В восемь лет случилось самое знаковое событие в моём детстве – я пришла на большую сцену. В смысле, что во Дворце пионеров сцена зала, где занималась театральная студия, была просто огромной. Я отправилась туда без мамы на отборочный тур. И прошла его с успехом. Преподавали нам там два режиссёра с республиканского телевидения – Людмила Ивановна – изящная брюнетка, небезуспешно копировавшая стиль Одри Хепберн, и молодой красавец с волнистой и шелковистой гривой волос и тонким интеллигентным лицом – Юрий. Он только недавно закончил вуз. И все старшие девочки сходили по нему с ума – в студии были участницы лет четырнадцати-пятнадцати и мои ровесники. Я сразу выбрала направление режиссуры и много читала об этой специальности. Я вообще читала запоем лет с шести, когда научилась читать. И не сказки. «Госпожа Бовари» и «Театр» были в числе прочитанного. Потому что мне не понравилось, что нужно интриговать, чтобы получить роль. Напоминаю тем, кто забыл, что у меня сразу, с младенчества было взрослое восприятие жизни.

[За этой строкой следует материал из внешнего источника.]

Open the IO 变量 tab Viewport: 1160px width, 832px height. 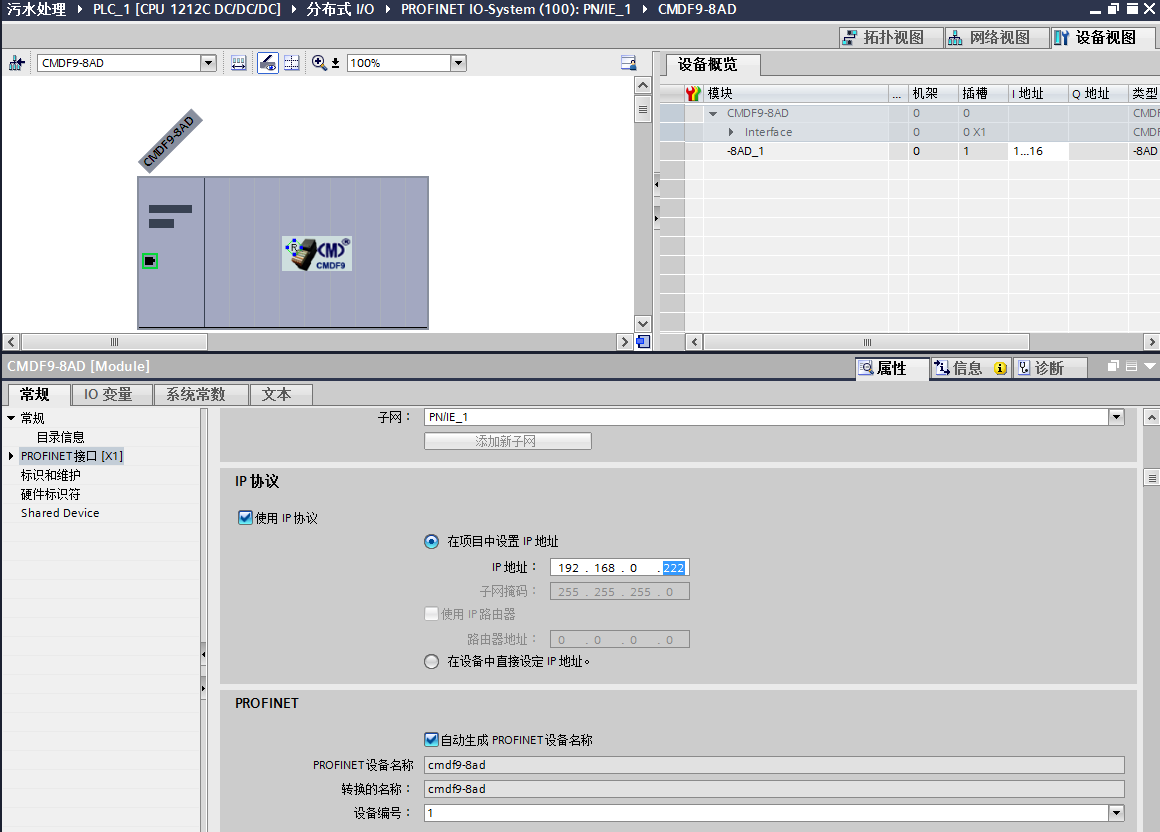click(x=107, y=394)
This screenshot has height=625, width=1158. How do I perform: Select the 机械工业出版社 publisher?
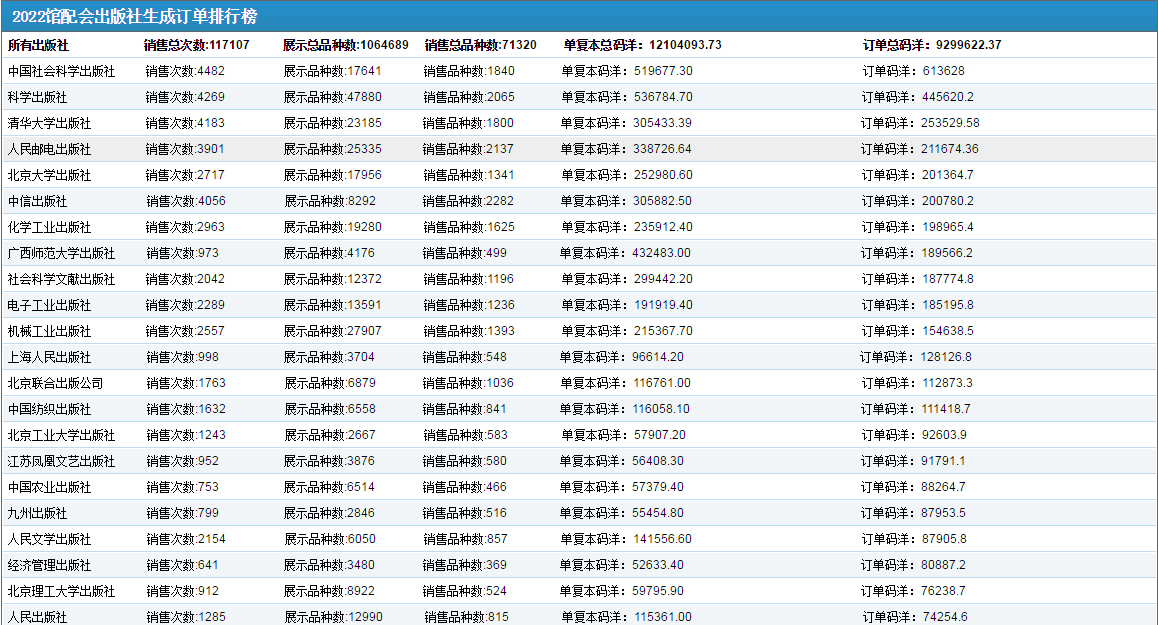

Мы учились небольно падать, плакать по команде, расслабляться, петь, используя помощь диафрагмы, и всё в таком же духе. И вот через год мне предложили сыграть первую роль – сестру Малыша в спектакле «Малыш и Карлсон». Но я попросилась на роль Фрекен Бок. Что просто поразило обоих режиссёров. Я была очень худенькой и симпатичной девочкой девяти лет. А образ домоправительницы из мультфильма, как все и по сей день помнят, представлял собой даму с огромной грудью и «дулькой» на голове. Так что меня высмеяли. Но я потребовала. Грудь сделали мне из надувных шариков и подложили их в бюстгальтер. Закрасила чёрным пару зубов впереди. И разучила с назначенным на роль Карлсона (мальчиком моих лет) пару диалогов.